> Exercise data:

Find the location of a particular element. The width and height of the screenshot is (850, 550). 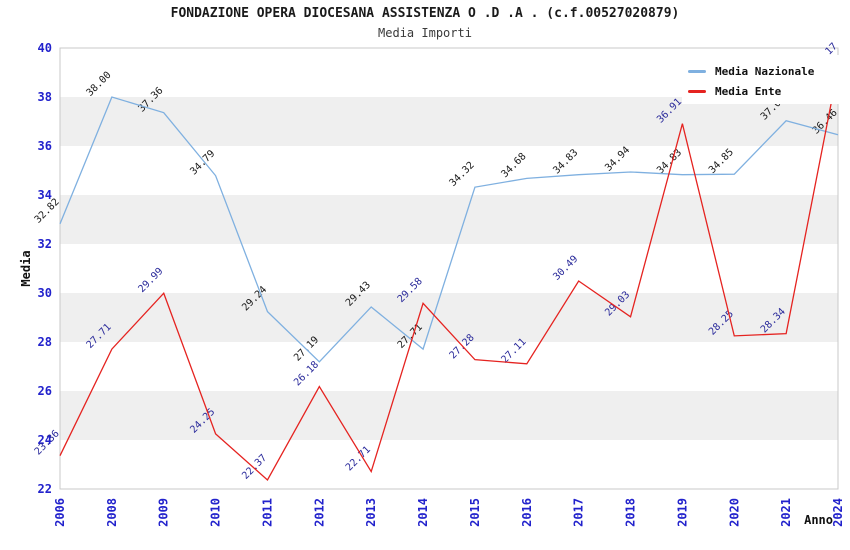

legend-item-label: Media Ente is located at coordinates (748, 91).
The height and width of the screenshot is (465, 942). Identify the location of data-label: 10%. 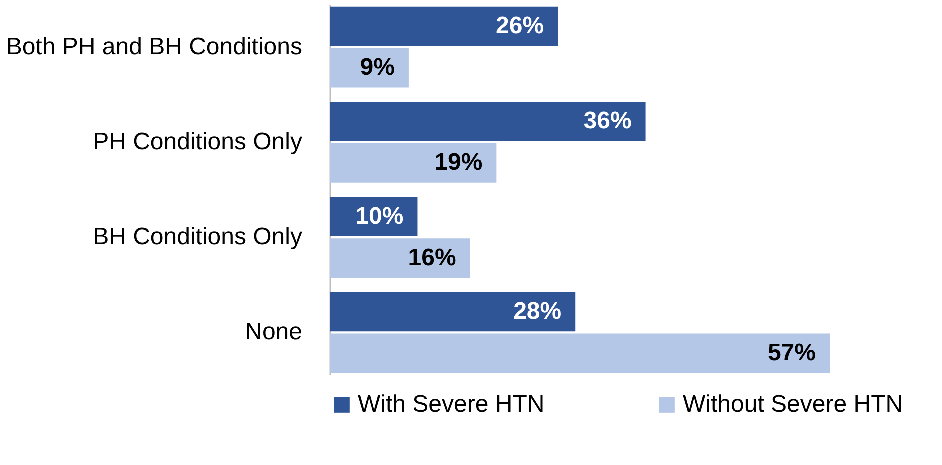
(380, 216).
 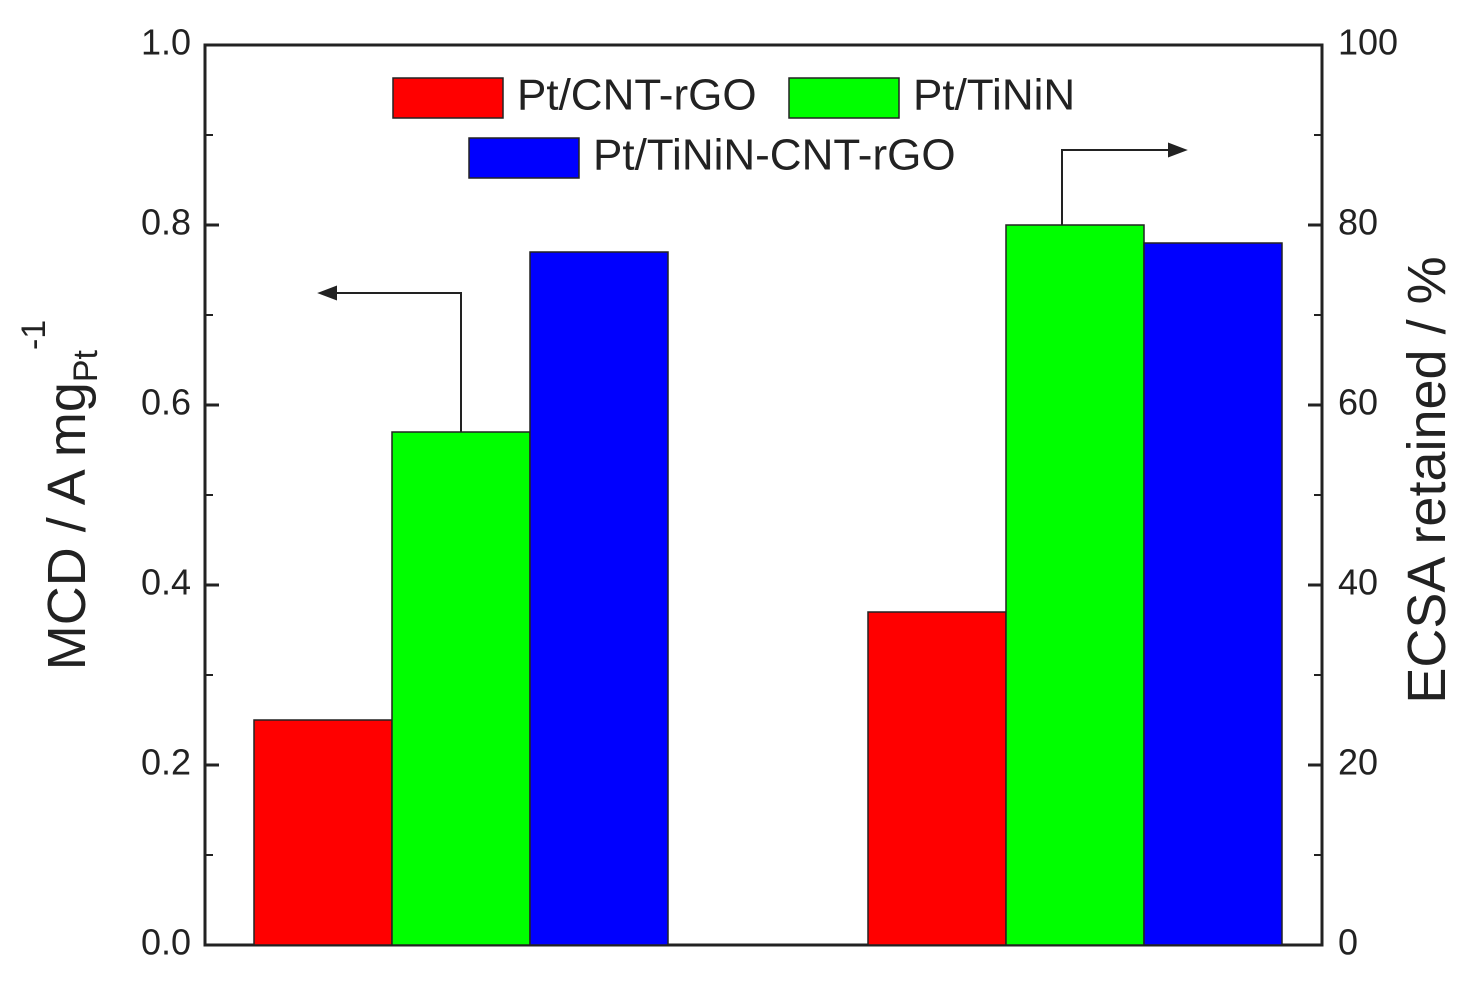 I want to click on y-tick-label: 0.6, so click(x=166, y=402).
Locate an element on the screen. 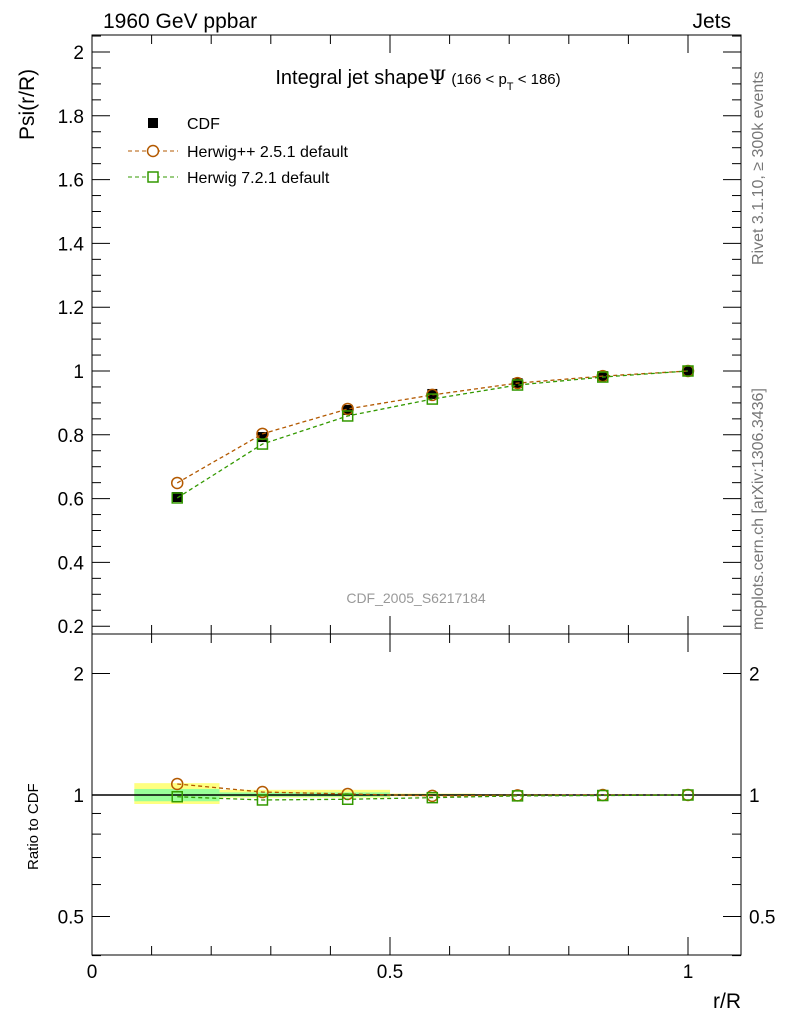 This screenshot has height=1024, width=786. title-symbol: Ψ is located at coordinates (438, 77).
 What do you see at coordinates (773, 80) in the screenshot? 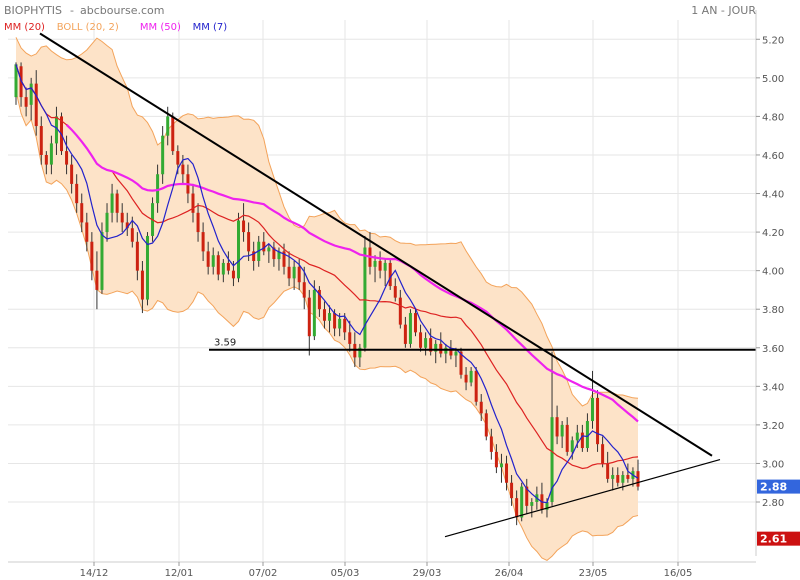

> What you are asked to do:
Change "screenshot" to "image" in the part from the start of the records through the line containing "I want to click", leaving everything else unchanged. Give only that part, without the pictures.

> Your solution:
Find the location of a particular element. The width and height of the image is (850, 550). 

legend-item-label: Media Ente is located at coordinates (748, 91).
The height and width of the image is (465, 942). Identify the location of data-label: 10%. 
(380, 216).
  I want to click on y-tick-label: 0.6, so click(x=166, y=402).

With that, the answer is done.